_What needs to be done_
From the data below, please reproduce exactly everything from the line that contains "Task: Click the TV device type icon" down to the line that contains "The image size is (1667, 876).", with both ends included.

_Input data_
<<<<

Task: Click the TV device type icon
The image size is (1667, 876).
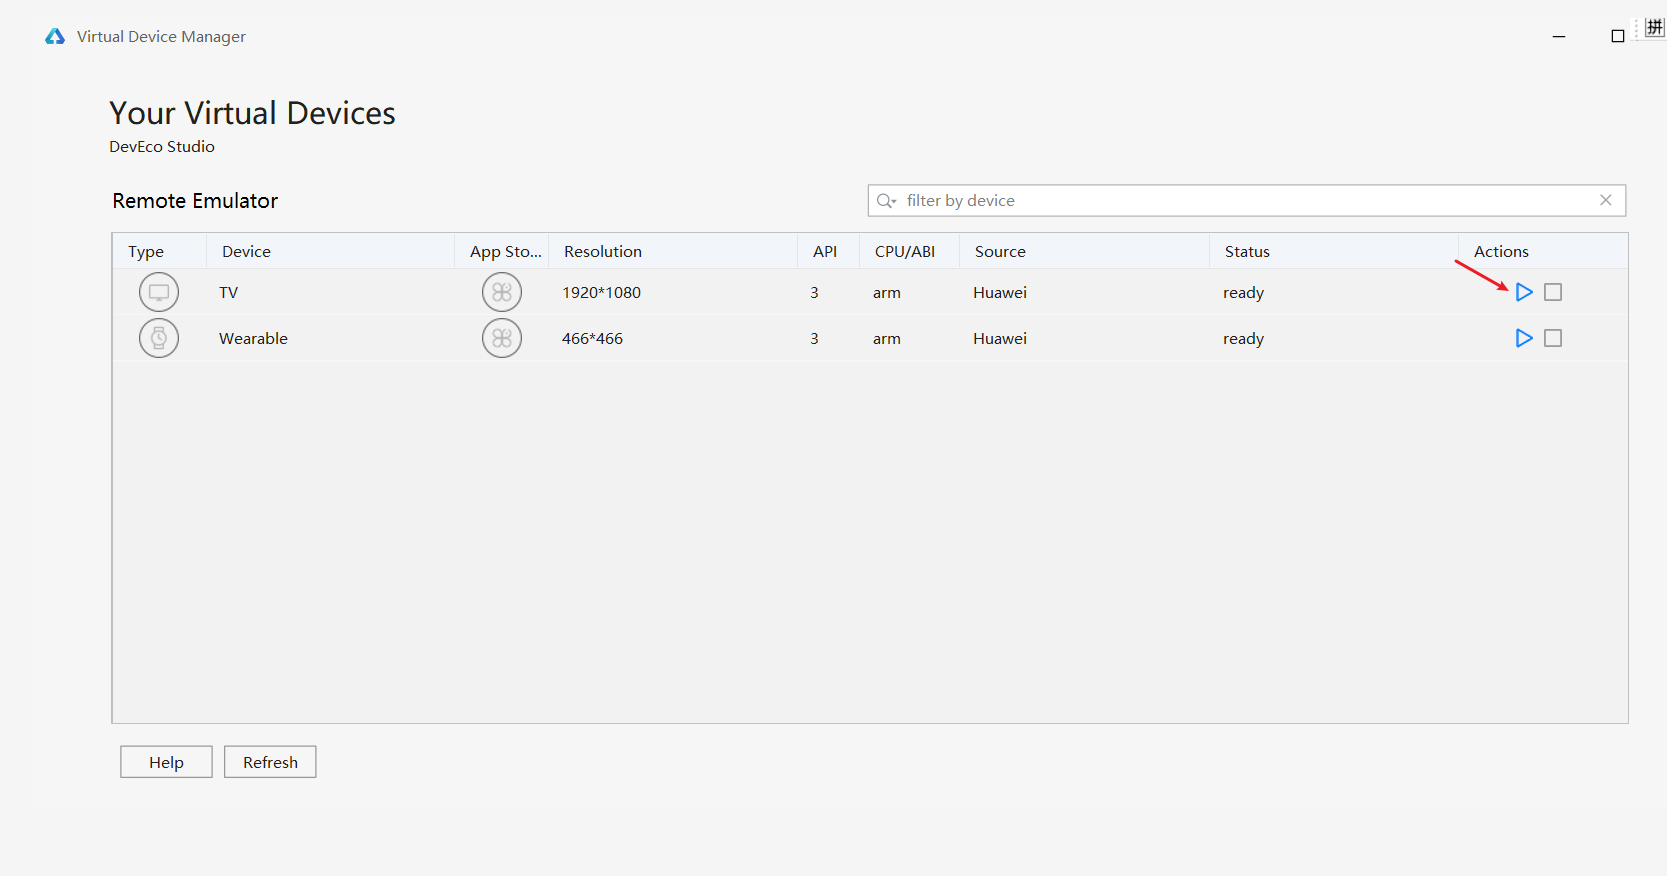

>>>>
<<<<

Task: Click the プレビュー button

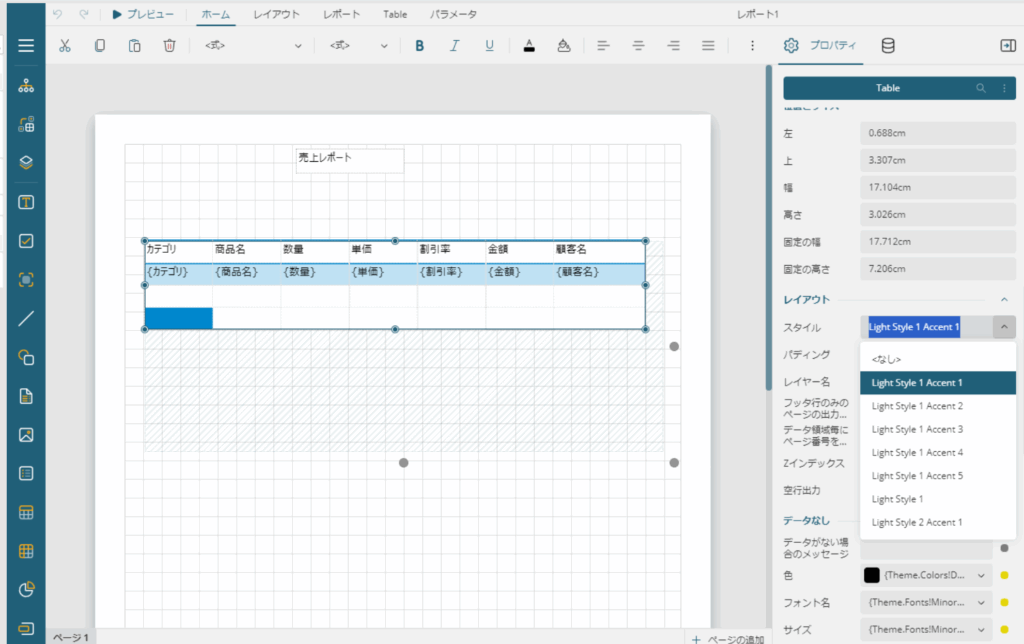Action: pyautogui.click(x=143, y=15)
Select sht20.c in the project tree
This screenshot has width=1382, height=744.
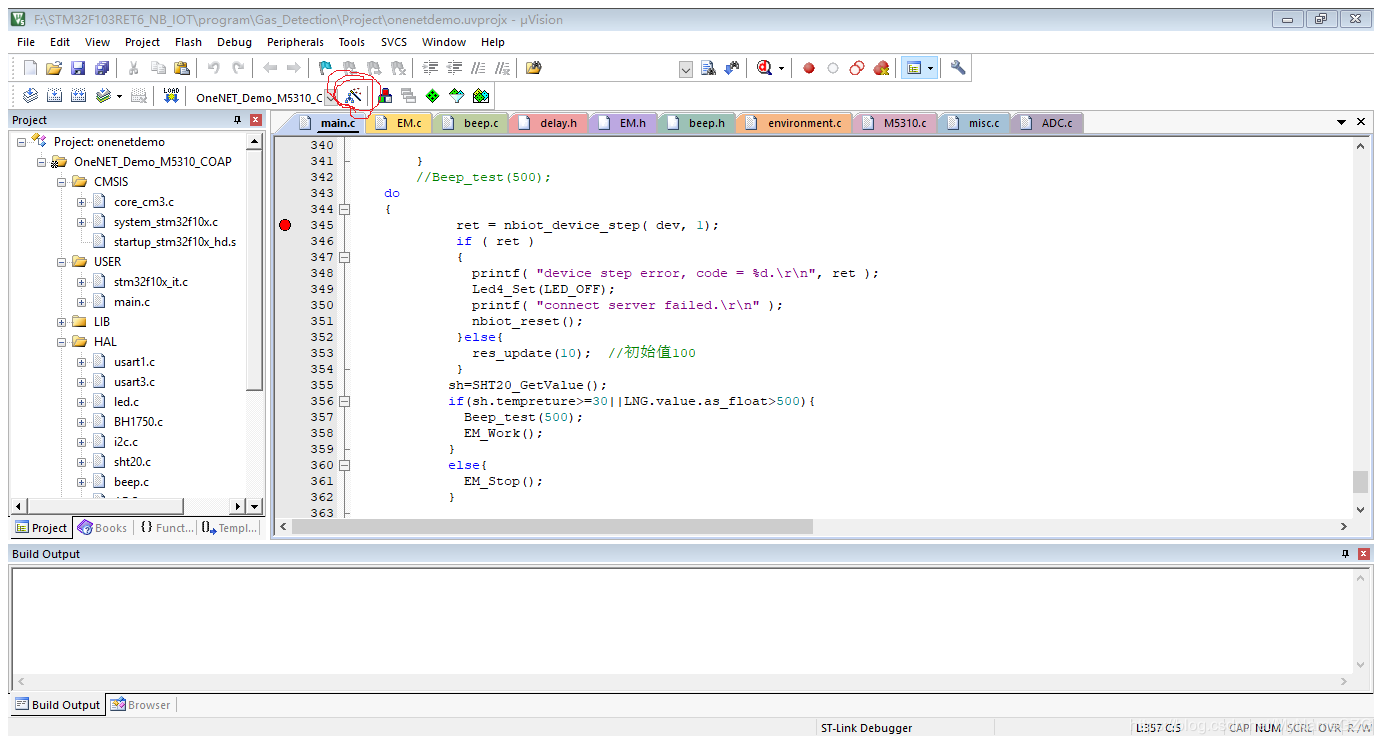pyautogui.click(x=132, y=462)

>>>>
<<<<

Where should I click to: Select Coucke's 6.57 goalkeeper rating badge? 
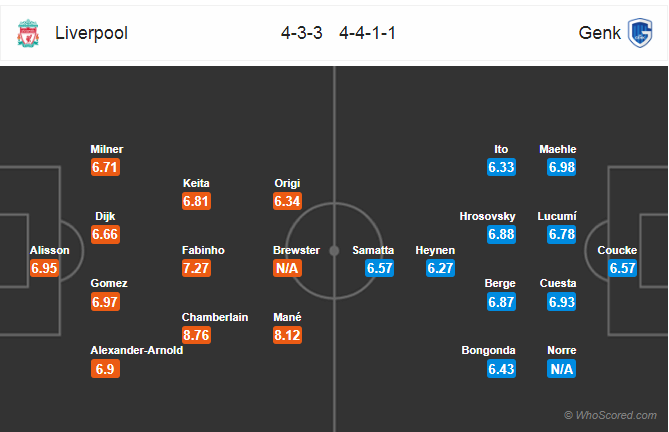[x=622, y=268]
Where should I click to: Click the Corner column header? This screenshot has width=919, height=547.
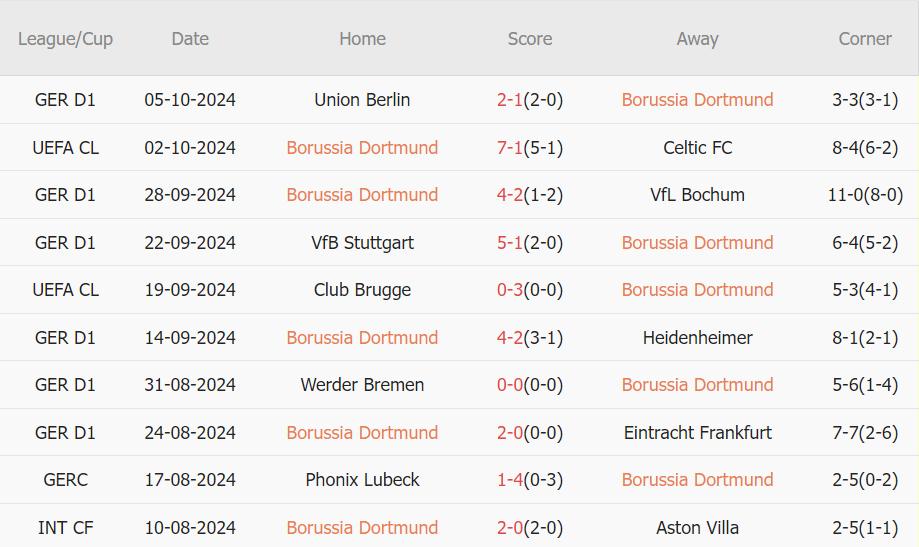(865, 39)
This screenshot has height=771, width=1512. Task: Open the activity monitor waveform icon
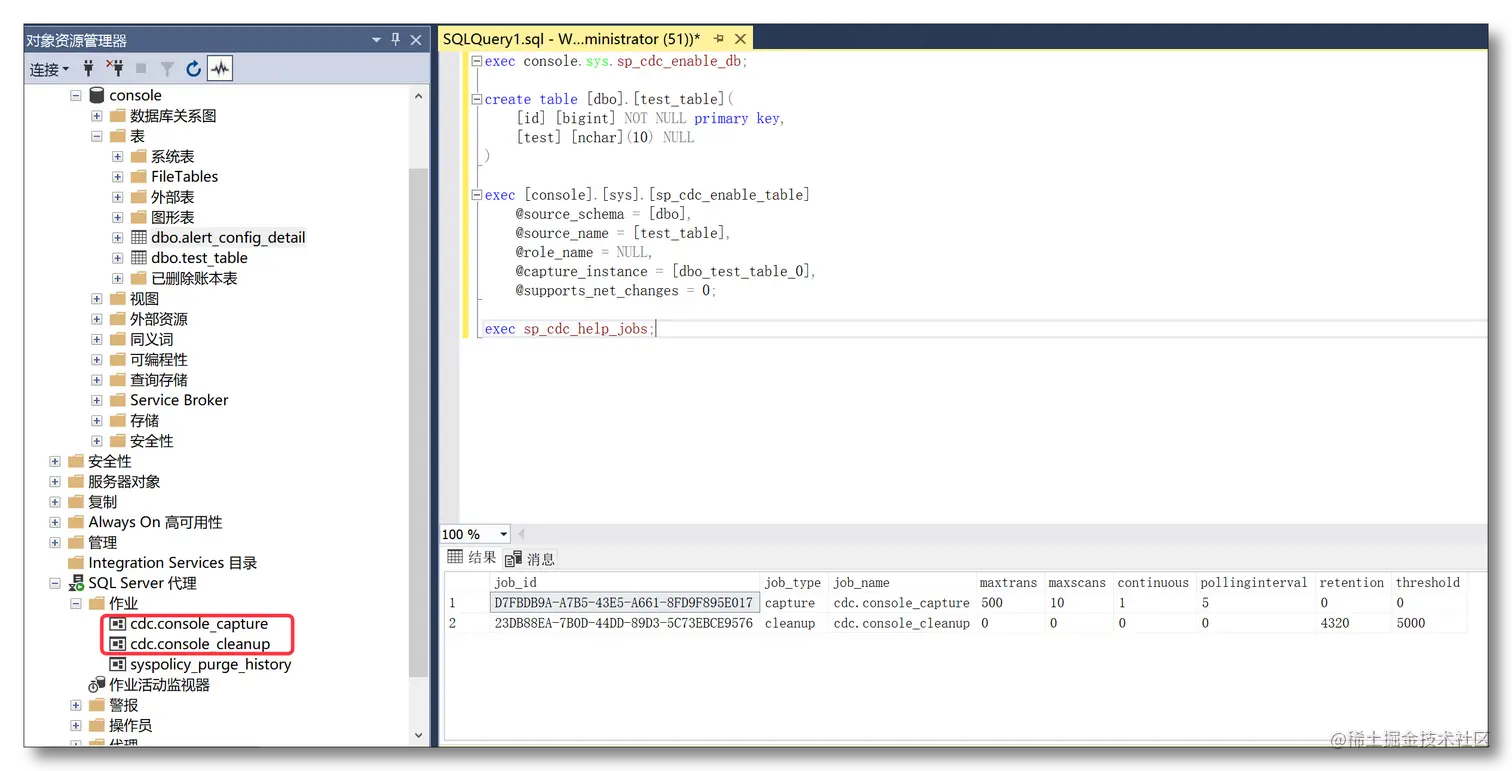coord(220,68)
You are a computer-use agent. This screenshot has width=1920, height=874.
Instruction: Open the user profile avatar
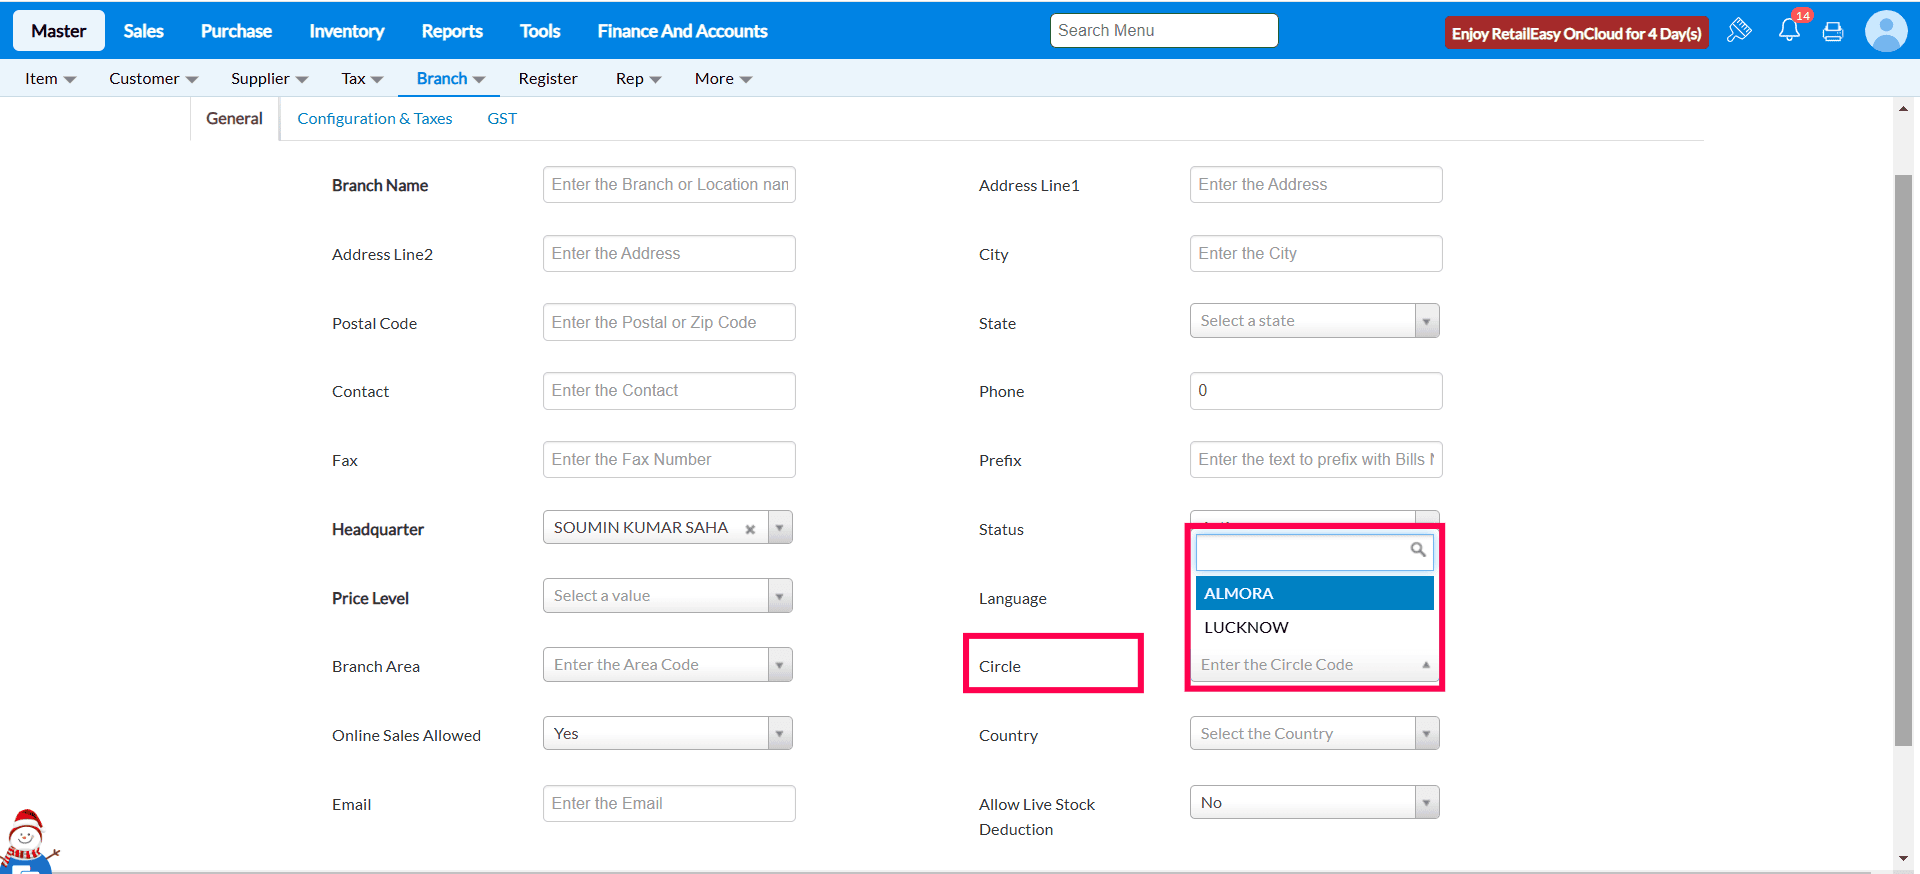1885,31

>>>>

_Problem solution_
Task: Click the TV device type icon
The image size is (1667, 876).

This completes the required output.